[Records of word and element locations]
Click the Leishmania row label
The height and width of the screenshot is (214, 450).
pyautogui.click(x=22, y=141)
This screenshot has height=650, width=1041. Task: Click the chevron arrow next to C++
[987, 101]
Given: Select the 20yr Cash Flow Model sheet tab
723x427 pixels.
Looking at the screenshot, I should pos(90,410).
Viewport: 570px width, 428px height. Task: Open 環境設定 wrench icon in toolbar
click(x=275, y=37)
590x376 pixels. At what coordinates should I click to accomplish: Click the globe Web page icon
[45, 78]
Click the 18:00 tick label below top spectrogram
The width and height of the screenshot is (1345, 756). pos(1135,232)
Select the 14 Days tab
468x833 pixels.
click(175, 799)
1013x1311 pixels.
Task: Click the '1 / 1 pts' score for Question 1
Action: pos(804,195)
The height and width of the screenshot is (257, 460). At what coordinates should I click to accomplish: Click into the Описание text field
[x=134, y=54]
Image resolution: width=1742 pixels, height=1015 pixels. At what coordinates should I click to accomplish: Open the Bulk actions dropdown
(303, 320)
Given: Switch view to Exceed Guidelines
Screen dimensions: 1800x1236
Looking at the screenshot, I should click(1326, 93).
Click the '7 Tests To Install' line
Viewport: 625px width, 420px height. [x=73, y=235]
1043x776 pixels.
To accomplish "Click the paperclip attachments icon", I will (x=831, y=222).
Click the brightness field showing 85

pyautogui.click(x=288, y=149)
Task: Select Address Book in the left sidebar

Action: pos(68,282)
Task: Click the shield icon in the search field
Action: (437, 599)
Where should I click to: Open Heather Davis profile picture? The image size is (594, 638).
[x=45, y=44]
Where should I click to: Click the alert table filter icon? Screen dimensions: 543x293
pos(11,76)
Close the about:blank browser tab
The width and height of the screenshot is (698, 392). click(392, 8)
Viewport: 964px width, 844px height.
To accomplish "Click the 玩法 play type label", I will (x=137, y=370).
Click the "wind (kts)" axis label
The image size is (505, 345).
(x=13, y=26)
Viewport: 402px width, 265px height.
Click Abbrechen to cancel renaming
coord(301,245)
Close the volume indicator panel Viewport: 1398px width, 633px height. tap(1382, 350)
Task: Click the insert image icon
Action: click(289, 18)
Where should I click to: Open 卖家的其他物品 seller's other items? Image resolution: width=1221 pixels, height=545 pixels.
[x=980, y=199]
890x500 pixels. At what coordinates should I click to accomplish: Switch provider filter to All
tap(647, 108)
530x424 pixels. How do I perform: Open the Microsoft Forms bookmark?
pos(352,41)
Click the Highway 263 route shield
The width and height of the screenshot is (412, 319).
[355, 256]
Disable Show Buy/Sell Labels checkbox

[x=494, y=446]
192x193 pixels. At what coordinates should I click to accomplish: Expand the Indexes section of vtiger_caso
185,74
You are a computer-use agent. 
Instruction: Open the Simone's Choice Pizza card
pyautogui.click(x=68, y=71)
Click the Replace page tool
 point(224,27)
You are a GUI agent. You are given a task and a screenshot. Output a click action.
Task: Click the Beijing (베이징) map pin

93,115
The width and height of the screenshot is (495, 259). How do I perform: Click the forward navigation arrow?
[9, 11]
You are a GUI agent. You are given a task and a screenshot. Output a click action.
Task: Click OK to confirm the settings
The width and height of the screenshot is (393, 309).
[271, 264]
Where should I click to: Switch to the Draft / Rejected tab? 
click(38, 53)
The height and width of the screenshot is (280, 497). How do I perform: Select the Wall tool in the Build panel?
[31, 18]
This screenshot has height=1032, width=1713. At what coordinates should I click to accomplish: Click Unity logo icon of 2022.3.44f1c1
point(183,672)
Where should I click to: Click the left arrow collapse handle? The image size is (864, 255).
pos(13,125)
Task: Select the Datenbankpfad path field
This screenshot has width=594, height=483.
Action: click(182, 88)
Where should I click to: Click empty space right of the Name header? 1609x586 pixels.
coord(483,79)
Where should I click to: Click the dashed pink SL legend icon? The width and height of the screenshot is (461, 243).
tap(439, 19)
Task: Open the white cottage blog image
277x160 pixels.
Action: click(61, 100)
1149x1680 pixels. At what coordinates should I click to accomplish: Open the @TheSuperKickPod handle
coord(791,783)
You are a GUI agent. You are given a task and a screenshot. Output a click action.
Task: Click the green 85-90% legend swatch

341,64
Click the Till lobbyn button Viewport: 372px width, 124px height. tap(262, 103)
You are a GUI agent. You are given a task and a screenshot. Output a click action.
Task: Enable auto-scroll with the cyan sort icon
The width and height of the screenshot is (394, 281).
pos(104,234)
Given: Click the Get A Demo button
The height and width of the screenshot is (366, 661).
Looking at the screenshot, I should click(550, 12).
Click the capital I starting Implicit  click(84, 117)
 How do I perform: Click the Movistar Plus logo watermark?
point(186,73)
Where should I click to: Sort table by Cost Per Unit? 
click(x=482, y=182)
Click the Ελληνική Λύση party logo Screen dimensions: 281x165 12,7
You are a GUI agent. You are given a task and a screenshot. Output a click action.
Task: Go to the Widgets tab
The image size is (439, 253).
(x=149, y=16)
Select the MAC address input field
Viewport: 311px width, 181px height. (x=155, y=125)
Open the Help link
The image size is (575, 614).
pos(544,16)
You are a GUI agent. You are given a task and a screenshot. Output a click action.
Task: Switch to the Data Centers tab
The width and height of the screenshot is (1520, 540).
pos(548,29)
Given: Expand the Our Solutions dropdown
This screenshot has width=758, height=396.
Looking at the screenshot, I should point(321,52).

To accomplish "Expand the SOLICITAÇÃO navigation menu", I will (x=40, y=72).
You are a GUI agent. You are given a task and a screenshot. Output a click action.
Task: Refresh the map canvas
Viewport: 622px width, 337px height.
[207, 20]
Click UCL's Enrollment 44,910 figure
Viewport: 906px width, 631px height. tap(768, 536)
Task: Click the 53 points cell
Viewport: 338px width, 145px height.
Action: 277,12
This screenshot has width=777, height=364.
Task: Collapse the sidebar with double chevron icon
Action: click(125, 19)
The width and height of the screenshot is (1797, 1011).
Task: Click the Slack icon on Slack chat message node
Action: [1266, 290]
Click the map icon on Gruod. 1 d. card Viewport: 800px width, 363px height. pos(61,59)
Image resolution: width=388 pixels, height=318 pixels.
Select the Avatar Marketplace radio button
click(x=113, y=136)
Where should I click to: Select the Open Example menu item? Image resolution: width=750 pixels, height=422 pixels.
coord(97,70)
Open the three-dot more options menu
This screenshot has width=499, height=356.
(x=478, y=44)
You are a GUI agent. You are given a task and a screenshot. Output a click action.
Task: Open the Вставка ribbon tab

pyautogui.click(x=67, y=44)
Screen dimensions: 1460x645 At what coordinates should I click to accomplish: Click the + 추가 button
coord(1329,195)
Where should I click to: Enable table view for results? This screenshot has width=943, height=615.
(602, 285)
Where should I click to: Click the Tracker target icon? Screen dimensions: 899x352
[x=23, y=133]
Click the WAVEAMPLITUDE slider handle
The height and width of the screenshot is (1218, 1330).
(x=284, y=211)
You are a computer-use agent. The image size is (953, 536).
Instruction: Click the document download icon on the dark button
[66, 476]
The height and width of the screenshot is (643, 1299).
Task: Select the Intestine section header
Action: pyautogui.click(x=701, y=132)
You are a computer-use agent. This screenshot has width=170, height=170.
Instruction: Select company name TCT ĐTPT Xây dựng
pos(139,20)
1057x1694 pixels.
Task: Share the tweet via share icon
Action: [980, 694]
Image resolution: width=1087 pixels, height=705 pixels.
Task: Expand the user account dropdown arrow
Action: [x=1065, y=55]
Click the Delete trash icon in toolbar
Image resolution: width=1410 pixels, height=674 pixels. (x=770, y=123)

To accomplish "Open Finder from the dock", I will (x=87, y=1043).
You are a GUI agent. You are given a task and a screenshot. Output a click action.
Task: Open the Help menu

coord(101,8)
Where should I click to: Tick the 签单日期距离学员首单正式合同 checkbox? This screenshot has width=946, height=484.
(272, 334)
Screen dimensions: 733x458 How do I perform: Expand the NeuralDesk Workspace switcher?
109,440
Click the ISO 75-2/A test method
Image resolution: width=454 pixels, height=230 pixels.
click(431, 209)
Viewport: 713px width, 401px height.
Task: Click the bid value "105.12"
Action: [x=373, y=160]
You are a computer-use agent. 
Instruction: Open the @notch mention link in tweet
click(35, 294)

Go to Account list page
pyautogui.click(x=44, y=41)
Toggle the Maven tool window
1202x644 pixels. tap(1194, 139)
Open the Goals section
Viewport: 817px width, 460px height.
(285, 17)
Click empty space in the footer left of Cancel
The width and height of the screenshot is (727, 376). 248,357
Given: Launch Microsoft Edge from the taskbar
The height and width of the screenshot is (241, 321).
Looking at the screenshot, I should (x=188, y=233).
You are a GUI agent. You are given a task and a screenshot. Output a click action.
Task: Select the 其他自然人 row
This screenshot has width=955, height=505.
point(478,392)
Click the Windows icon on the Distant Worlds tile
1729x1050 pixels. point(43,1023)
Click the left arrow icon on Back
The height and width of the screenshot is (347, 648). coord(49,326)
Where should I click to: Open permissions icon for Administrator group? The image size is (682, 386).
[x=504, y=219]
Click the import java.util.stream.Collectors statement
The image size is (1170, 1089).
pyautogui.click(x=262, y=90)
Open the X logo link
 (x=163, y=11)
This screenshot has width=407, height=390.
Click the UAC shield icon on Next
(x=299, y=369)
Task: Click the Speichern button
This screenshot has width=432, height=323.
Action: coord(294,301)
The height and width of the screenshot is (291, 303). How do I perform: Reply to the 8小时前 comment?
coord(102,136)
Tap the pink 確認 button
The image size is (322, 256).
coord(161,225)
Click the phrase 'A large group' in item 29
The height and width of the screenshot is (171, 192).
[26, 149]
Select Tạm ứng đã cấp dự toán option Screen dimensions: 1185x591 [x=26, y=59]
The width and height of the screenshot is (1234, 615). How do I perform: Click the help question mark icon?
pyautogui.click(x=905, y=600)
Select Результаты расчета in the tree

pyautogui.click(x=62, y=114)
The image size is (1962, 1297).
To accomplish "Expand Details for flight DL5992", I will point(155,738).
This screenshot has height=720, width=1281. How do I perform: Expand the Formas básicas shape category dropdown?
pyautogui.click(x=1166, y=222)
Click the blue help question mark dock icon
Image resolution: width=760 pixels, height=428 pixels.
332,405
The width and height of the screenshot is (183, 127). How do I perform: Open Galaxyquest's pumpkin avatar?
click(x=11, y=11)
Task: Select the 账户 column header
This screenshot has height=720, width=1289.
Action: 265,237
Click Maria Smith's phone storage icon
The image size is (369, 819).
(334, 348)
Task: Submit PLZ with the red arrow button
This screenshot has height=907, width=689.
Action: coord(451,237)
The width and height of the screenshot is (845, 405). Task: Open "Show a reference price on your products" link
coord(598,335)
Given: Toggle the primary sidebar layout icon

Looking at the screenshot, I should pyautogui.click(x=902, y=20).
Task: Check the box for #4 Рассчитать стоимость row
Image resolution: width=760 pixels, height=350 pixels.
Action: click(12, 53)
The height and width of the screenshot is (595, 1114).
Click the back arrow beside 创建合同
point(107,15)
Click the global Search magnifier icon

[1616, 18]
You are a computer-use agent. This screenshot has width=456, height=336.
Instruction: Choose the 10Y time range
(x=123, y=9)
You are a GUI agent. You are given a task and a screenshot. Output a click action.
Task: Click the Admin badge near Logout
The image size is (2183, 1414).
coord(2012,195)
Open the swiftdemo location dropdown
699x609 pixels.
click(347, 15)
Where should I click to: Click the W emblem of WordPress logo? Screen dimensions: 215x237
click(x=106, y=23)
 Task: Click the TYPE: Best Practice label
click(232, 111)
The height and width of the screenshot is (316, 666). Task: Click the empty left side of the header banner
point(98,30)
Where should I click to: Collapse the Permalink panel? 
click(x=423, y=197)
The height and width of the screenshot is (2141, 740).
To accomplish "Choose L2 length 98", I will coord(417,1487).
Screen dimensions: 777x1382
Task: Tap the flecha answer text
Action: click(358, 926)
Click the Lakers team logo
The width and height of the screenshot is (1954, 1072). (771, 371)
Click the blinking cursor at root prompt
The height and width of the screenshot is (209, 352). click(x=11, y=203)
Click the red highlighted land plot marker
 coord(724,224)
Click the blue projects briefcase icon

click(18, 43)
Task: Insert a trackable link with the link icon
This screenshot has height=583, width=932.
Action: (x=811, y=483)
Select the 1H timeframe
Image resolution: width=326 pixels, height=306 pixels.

• GIVEN TASK
Copy out the records word for word, starting at the line containing "Image resolution: width=1742" and ending at the line containing "[x=45, y=44]", with both of those lines included.

• SOLUTION TO THE EXERCISE
Image resolution: width=1742 pixels, height=1015 pixels. At what coordinates should I click to accomplish: Open the Bulk actions dropdown
(303, 320)
Given: Switch view to Exceed Guidelines
Screen dimensions: 1800x1236
Looking at the screenshot, I should click(1326, 93).
Click the '7 Tests To Install' line
Viewport: 625px width, 420px height. [x=73, y=235]
1043x776 pixels.
To accomplish "Click the paperclip attachments icon", I will (x=831, y=222).
Click the brightness field showing 85

pyautogui.click(x=288, y=149)
Task: Select Address Book in the left sidebar

Action: pos(68,282)
Task: Click the shield icon in the search field
Action: (437, 599)
Where should I click to: Open Heather Davis profile picture? The image size is (594, 638).
[x=45, y=44]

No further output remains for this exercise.